====== Excerpt ======

Toa Payoh serves the North–South Line (NSL) and is between the Braddell and Novena stations. The official station code is NS19. When it opened, it had the station code of N6 before being changed to its current station code in August 2001 as a part of a system-wide campaign to cater to the expanding MRT System. Like all the stations of the NSL, the station is operated by SMRT Trains. The station operates between 5:41 am and 12:25 am daily. Train frequencies vary from 2.5 to 5.0 minutes.

The station has four entrances serving the Toa Payoh area. Toa Payoh means "big swamp" in the Hokkien dialect. The name is a reference to the large swampy area which existed prior to the development of Chinese market gardens there. Surrounding landmarks include the Toa Payoh Bus Interchange, HDB Hub, Toa Payoh Library, Toa Payoh Stadium, Toa Payoh Swimming complex and the CHIJ Primary and Secondary Schools. The station is also next to two churches: the Church of the Risen Christ and Toa Payoh Methodist Church.

The underground station has a concourse on the upper level and the platforms on the lower level. Like many stations on the initial MRT network, Toa Payoh has an island platform. Toa Payoh is also one of the few stations on the initial network to have a double-height ceiling. The wide platforms and entrances were designed to accommodate huge crowds.

Toa Payoh station has a bright yellow colour scheme for the pillars and canopies. Along the 50 m concourse, the station features a "rainbow dressing" mural consisting of 15,000 tiles in various colours. The rainbow mural was intended to reflect the masses of people of various racial backgrounds moving together in harmony.

As part of SMRT's Comic Connect, a public art showcase of heritage-themed murals, the station displays The Toa Payoh Story by James Suresh, Sayed Ismail and Suki Chong. The 7 m long artwork depicts various landmarks of the Toa Payoh area, including the dragon playground, Shuang Lin Monastery, and the Toa Payoh Library. The mural includes the depiction of Seah Eu Chin, a businessman and landowner of the area. As Toa Payoh was the first town developed by the Housing and Development Board, the artists intended for the mural to tie the area's significance to major milestones in Singapore's history. Furthermore, they used sepia tones to "take the mural back in time" as well as making the drawing as realistic as possible to draw attention to its tiny details.

====== Records shown ======

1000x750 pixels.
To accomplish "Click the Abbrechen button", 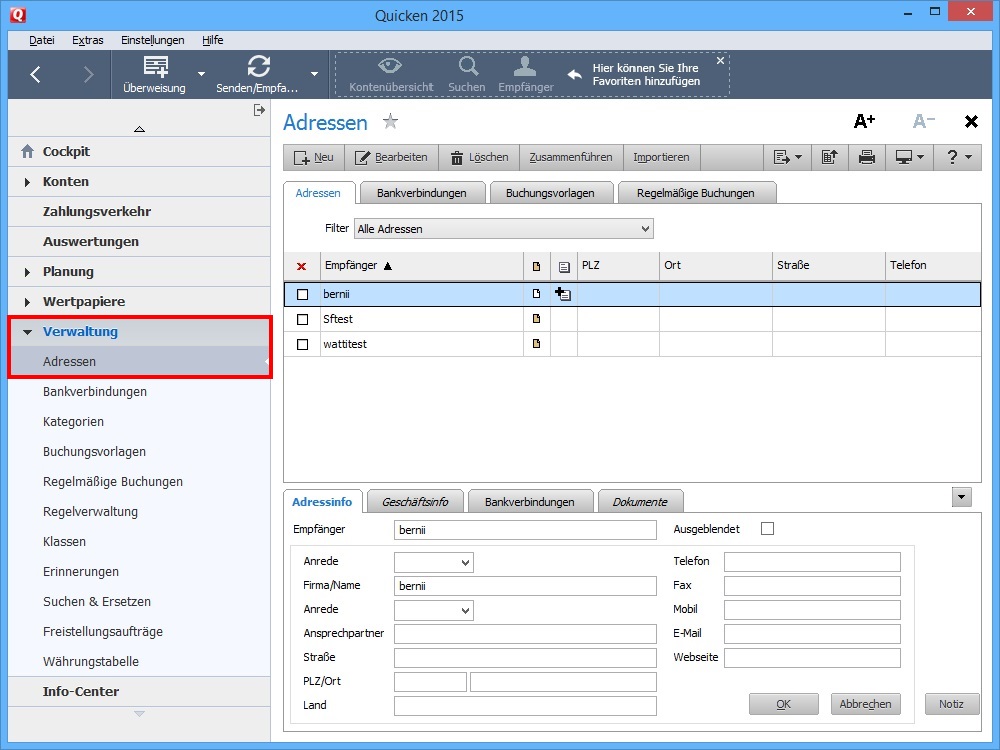I will coord(865,704).
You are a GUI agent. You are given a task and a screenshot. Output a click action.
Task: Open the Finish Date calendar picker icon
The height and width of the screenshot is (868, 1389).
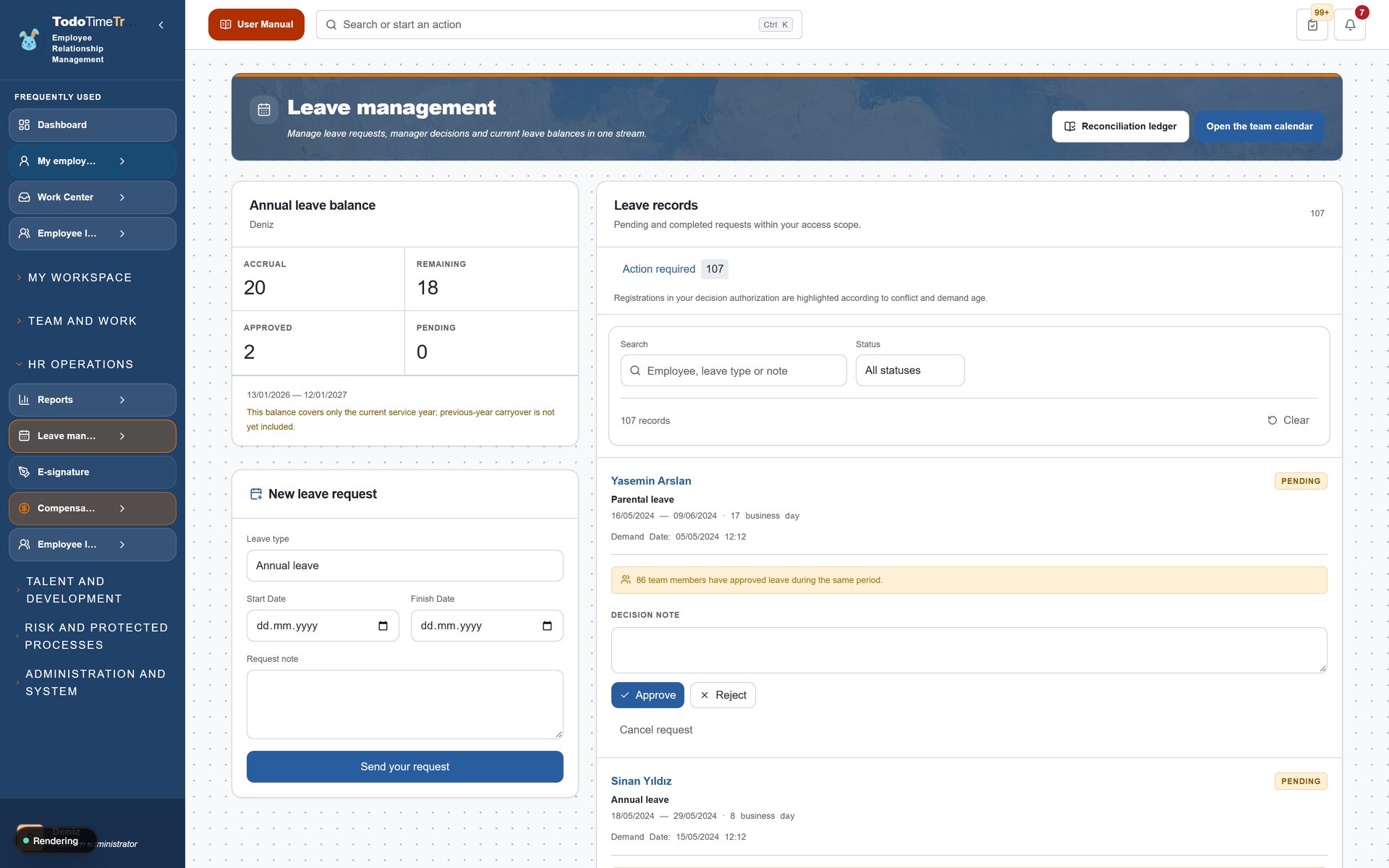point(547,626)
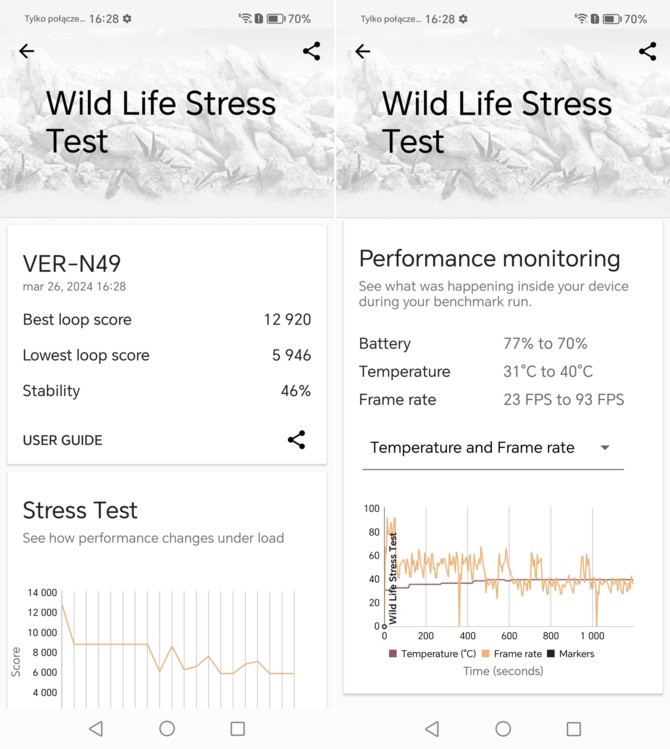This screenshot has width=670, height=749.
Task: Tap the battery indicator in the right status bar
Action: tap(611, 19)
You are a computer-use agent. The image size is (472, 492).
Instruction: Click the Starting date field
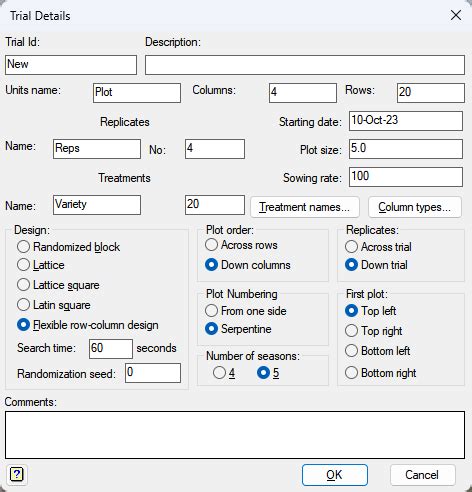406,121
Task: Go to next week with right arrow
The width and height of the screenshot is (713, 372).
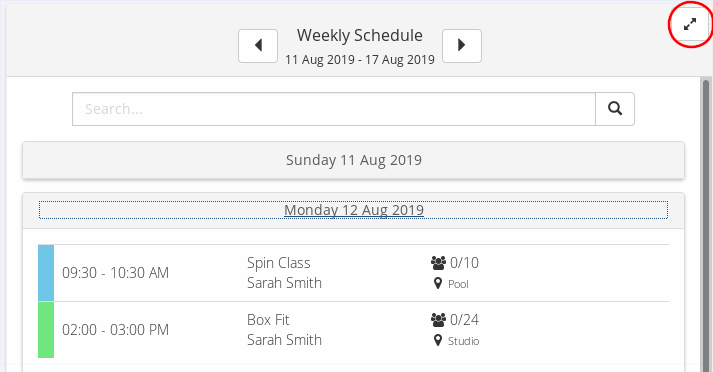Action: tap(462, 46)
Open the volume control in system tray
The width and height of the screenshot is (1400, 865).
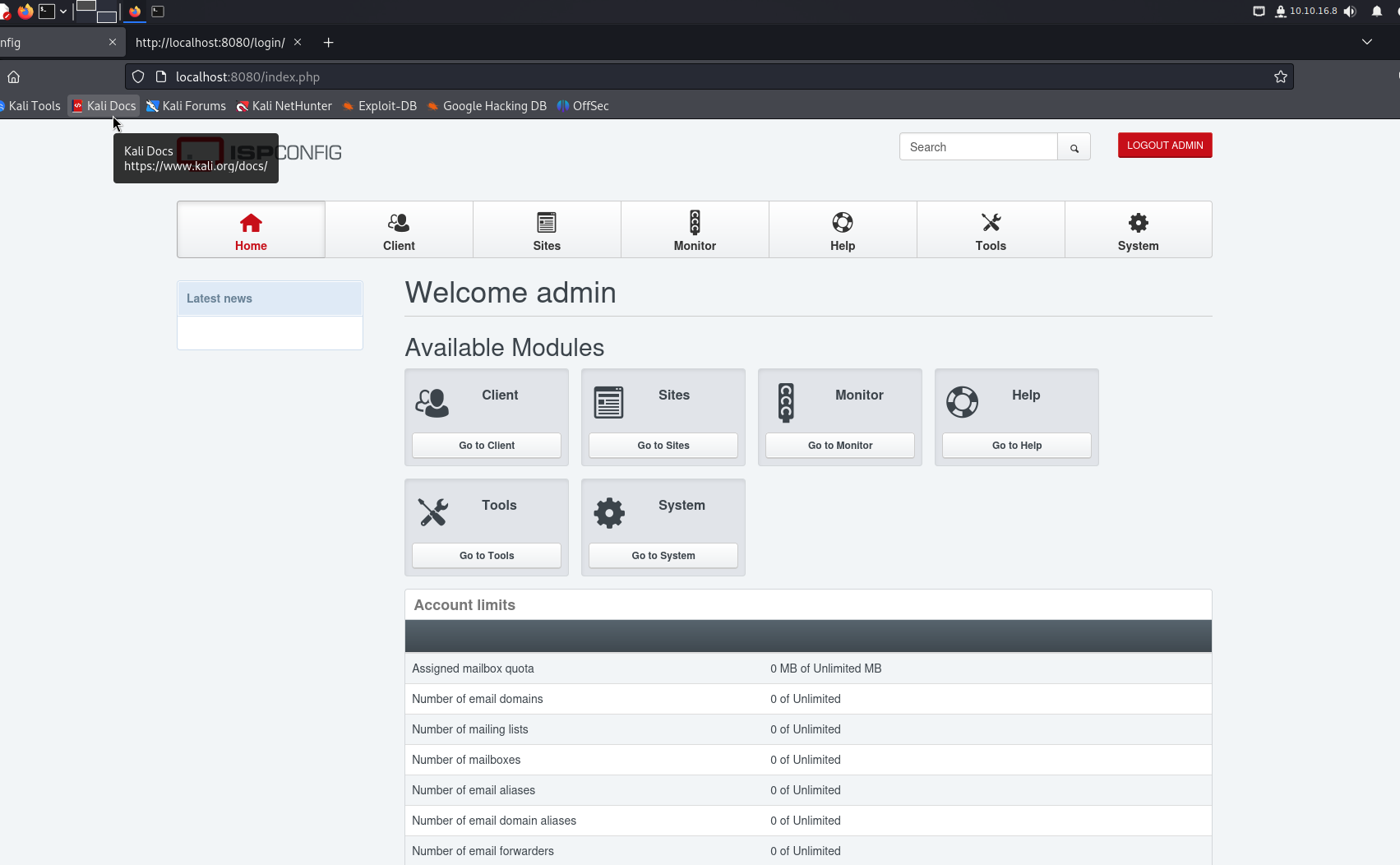[1349, 12]
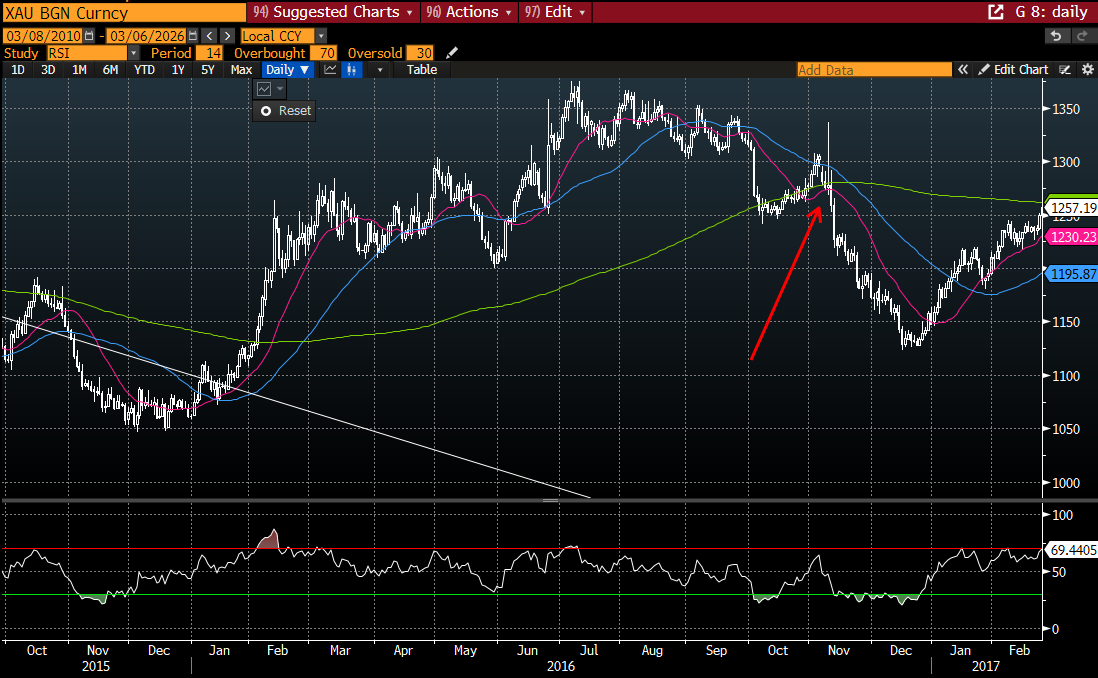Click the undo arrow icon
1098x678 pixels.
click(x=1056, y=36)
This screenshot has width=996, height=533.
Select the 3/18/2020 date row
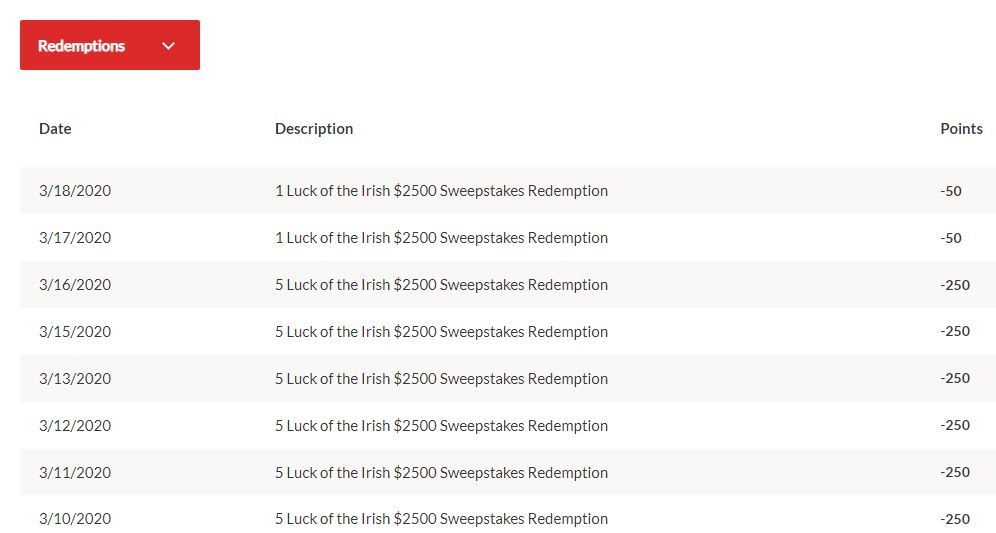click(75, 191)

======

*The problem*:
In the passage about Toa Payoh station, what station code did the station have when it first opened? These items were taken from a separate source.

*Answer box*:
N6